San Jose Scale
Hosts
Apple, pear, cherry, peach, nectarine
Biology
San Jose scale is an armored scale that overwinters as a mix of nymphs and adults. Crawlers (newly hatched nymphs) emerge in late spring and a second generation emerges in late summer. They feed on sap from leaves, limbs, and fruits.
Symptoms/Damage
Feeding on apple and pear fruit appears as red halos with white centers. Heavy feeding reduces tree vigor and blemishes fruit.
Monitoring
Look for limbs encrusted with small, circular, black and gray armored scales. Monitor for crawlers by wrapping black tape around an infested limb and covering the tape with petroleum jelly; look for trapped crawlers.
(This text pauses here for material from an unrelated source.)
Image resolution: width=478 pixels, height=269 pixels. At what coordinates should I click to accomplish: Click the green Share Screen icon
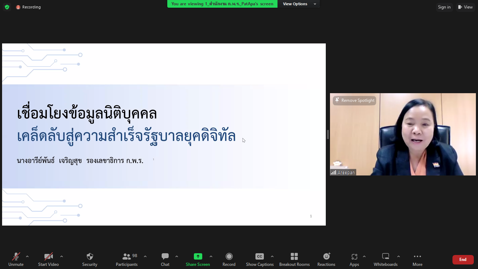198,256
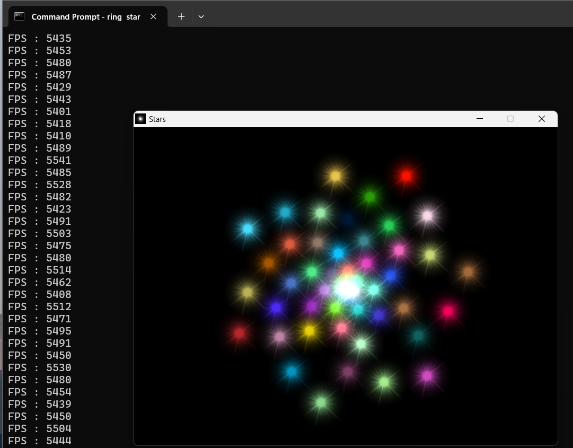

There are pheromone traps for male adults, but they have not been reliable in Utah.
Treatment Threshold
Treat at crawler stage if any fruit in the orchard in the prior season had scale.
Degree Day Model
- Upper threshold: 90°F
- Lower threshold: 51°F
- Crawlers begin hatching approximately 300-400 degree days after codling moth biofix
- Time to treat is at 600 degree days.
Management Considerations
Adults are difficult to kill. Dormant oil can kill a portion of overwintering nymphs, but crawlers hatched from overwintering adults will have to be treated when they emerge.